[Word and element locating data]

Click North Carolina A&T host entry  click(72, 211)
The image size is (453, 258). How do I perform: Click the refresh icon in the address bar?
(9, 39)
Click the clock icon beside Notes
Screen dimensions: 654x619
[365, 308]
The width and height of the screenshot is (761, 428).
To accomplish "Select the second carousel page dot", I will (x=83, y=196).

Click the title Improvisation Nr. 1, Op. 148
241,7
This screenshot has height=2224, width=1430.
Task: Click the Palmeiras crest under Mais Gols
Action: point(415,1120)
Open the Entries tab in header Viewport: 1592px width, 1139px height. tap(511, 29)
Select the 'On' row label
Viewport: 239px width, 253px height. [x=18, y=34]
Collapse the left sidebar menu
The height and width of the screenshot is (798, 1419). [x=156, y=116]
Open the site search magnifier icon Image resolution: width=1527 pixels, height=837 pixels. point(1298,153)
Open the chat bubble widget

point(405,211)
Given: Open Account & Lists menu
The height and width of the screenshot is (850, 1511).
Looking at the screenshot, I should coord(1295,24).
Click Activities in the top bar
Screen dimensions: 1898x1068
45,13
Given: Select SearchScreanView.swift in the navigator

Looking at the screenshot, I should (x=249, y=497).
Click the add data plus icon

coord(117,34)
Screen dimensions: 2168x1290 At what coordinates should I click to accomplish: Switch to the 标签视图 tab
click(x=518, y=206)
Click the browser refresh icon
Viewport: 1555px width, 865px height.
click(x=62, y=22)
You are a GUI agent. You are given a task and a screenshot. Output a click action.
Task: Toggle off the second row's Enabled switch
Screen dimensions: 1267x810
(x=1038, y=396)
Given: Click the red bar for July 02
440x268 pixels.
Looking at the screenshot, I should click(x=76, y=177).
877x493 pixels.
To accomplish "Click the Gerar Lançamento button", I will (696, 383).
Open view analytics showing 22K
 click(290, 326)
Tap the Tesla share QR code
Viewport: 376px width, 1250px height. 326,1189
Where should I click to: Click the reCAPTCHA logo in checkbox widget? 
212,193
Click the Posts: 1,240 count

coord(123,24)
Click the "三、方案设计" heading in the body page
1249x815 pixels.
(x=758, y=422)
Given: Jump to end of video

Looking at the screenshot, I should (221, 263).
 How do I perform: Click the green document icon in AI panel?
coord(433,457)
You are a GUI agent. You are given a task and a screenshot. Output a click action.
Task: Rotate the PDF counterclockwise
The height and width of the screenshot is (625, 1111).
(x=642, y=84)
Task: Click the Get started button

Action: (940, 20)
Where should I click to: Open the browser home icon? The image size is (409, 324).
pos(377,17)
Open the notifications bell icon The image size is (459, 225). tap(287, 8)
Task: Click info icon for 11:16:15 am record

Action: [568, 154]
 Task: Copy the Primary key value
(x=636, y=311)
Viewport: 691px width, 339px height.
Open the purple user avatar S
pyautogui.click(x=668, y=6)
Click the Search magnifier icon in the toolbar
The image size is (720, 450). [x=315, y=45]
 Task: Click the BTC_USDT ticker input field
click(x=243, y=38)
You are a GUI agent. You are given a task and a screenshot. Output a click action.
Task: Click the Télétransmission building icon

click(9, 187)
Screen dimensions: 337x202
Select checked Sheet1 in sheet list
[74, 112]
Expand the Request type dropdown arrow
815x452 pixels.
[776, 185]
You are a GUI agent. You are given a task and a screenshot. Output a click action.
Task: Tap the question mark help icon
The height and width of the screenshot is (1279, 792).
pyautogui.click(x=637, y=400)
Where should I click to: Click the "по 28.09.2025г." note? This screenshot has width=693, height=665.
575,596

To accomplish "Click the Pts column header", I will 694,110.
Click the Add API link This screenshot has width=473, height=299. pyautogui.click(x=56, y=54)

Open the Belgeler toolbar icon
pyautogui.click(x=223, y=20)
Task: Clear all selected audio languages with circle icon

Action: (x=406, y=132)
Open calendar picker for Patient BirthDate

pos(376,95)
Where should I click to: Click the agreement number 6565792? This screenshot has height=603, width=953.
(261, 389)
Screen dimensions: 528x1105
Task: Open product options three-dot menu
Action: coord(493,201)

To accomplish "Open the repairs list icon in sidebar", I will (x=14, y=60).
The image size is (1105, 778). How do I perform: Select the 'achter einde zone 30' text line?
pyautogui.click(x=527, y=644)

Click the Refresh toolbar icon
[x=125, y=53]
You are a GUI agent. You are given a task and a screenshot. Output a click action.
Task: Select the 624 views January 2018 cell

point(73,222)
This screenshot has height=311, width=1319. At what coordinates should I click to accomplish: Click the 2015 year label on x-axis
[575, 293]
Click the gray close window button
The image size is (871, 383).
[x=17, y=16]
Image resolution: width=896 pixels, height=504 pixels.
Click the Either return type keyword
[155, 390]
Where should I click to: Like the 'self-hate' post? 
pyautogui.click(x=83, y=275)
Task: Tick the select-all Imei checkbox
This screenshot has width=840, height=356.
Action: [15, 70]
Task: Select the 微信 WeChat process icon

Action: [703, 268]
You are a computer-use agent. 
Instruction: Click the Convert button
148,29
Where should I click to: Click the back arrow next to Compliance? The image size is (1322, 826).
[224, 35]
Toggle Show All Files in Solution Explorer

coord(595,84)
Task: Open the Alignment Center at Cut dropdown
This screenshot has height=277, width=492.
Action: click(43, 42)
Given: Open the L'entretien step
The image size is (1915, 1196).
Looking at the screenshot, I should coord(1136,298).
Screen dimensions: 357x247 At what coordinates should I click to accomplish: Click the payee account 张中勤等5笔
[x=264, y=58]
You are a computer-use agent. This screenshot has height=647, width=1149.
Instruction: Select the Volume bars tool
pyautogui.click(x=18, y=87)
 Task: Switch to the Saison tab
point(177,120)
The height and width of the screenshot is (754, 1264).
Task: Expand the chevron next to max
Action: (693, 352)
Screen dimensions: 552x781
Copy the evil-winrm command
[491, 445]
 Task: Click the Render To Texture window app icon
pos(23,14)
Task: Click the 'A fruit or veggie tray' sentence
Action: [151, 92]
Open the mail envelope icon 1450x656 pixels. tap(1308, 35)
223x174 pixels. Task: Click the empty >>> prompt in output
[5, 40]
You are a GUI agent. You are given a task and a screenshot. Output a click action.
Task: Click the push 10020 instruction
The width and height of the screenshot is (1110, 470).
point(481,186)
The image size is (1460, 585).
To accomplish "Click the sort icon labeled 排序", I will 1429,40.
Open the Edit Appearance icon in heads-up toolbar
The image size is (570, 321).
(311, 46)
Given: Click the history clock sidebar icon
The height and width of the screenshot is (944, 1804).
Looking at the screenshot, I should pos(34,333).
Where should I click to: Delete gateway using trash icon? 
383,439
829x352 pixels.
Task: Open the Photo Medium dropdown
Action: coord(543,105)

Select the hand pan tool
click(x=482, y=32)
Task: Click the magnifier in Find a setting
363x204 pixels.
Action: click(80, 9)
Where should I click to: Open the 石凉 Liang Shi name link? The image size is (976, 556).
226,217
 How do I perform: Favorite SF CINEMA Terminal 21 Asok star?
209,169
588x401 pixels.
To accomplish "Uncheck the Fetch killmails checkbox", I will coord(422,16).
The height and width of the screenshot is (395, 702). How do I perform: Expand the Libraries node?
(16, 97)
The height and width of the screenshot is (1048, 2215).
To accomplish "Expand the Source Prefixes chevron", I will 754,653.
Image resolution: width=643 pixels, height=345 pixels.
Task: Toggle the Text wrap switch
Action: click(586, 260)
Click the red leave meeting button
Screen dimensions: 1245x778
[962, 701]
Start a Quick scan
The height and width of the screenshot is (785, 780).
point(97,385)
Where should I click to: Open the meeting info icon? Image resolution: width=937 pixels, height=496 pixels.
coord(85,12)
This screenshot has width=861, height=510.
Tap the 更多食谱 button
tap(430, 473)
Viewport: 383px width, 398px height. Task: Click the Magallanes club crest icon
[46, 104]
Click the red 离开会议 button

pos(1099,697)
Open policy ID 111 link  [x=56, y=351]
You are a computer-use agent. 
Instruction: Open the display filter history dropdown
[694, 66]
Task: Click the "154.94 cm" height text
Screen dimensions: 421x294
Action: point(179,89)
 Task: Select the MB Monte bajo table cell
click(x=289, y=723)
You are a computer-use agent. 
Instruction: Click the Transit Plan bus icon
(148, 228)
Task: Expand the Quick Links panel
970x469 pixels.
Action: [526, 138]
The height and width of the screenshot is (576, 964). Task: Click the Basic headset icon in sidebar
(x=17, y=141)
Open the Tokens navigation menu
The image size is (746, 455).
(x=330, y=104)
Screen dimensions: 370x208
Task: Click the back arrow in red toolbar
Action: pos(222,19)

* [Exercise]
Copy the entries above verbatim, beginning at the line that has "Screen dimensions: 357x247" and stopping after the line that has "[x=264, y=58]".

* [Answer in full]
Screen dimensions: 357x247 At what coordinates should I click to accomplish: Click the payee account 张中勤等5笔
[x=264, y=58]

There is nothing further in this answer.